Ending systemic racism includes dismantling the structures and systems designed and shaped by slavery, colonialism and successive policies and systems of racial discrimination.
Prior to the transatlantic trade in enslaved Africans and colonialism, forms of slavery existed in Africa based on traditional hierarchies and caste systems.These institutionalised hierarchical systems were consolidated under colonisation and led to structural discrimination against communities based on work and descent in Africa.
Yet, State institutions continue to deny these forms of discrimination and anti-slavery defenders face attacks to impede them from exposing and denouncing it. In 2024, the ACHPR adopted a resolution which urged State Parties ‘to formally acknowledge the existence of discrimination based on work and descent as a distinct form of discrimination affecting people within the continent and requires immediate attention’.
Reparative justice requires transformative change to correct the wrongs of the past, end those of the present and prevent those of the future. This includes calls for reform of the multilateral system, including the global financial architecture, climate justice, as well as debt cancellation and ending illicit financial flows.

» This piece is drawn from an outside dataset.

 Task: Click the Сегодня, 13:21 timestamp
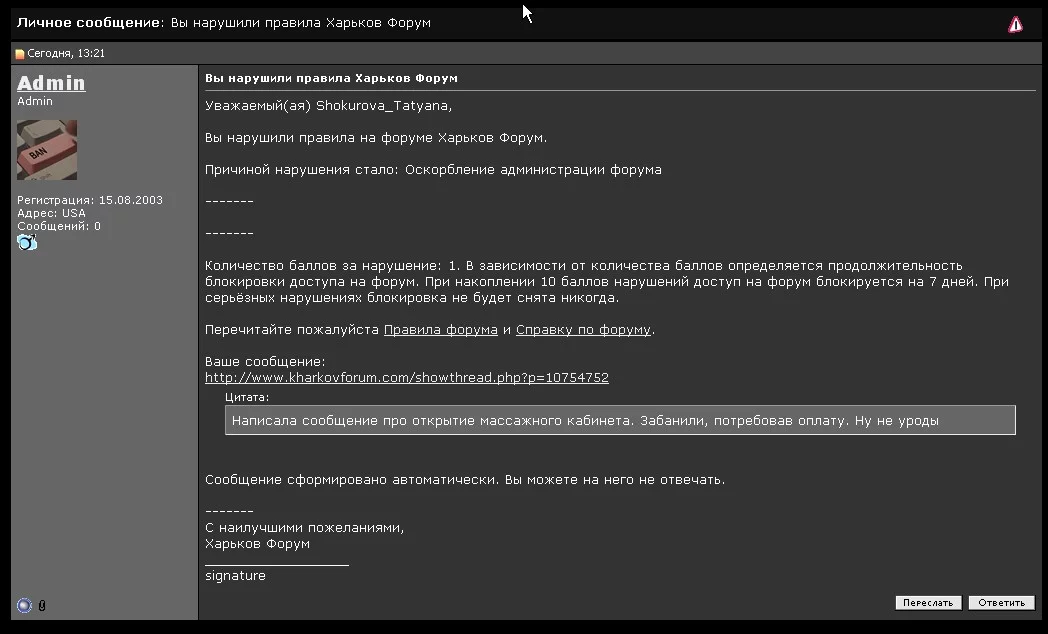tap(66, 54)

African human right defenders made the case for the establishment of an African independent expert on debt, taxation, and the illicit financial flows in Africa to advance demands for debt cancellation within the reparations agenda. The mandate would advance economic, social and cultural rights, promote human rights based fiscal governance, combat corruption, regional cooperation, improve domestic resource mobilisation, consolidate the ongoing work of relevant African actors, raise awareness, promote accountability and transparency, encourage of participation of citizens in the budget process and loan contraction and align economic policies with African governments’ human rights obligations.

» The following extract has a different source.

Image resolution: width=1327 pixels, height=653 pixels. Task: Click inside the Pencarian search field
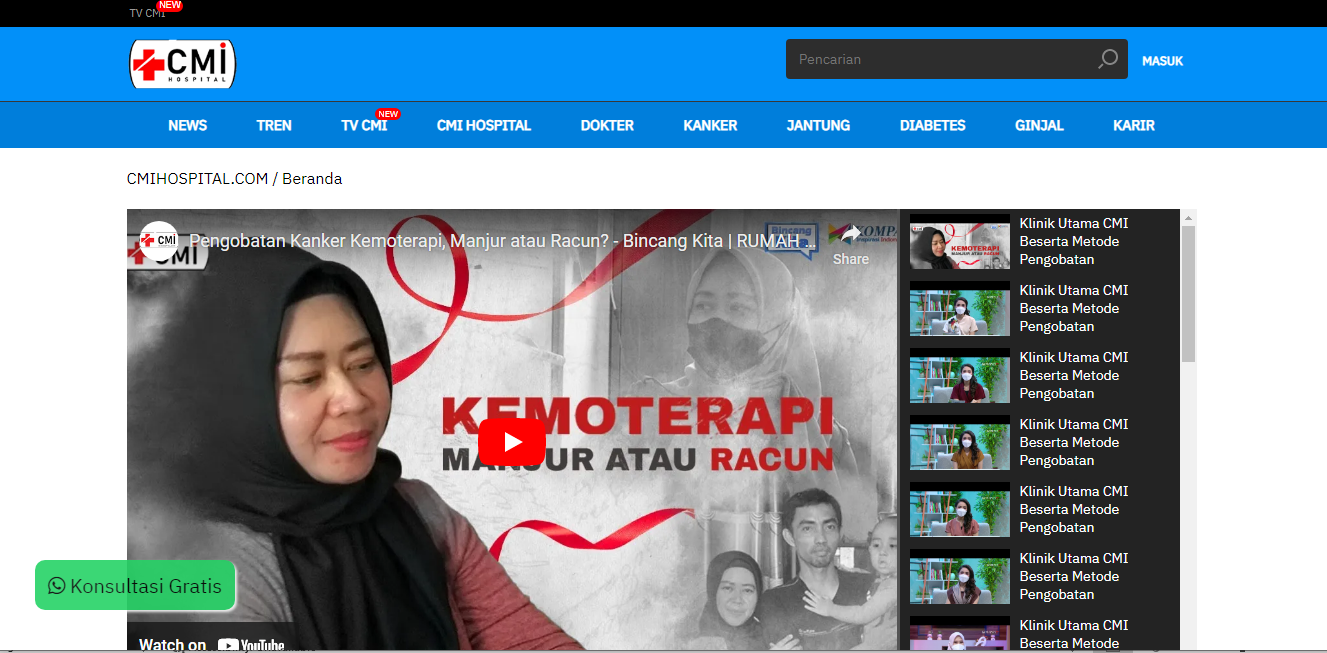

Professor Attiya Waris, the UN Independent Expert on Foreign Debt, Other International Financial Obligations and Human Rights voiced her full support for the establishment of the African mandate.
A key message from the start of the NGO Forum during the inaugural panel on reparations that resonated across the other panels was the indispensable role of civil society in holding governments accountable, conceptualising and advocating for reparative justice at the national, regional and international levels, as well as the importance of building and working in coalitions.
ISHR will continue working with UNARC and supporting racial justice defenders in advancing the reparations agenda at the African Commission and the UN, advocating for the adoption of victim-centred approaches and meaningful, safe civil society access and participation.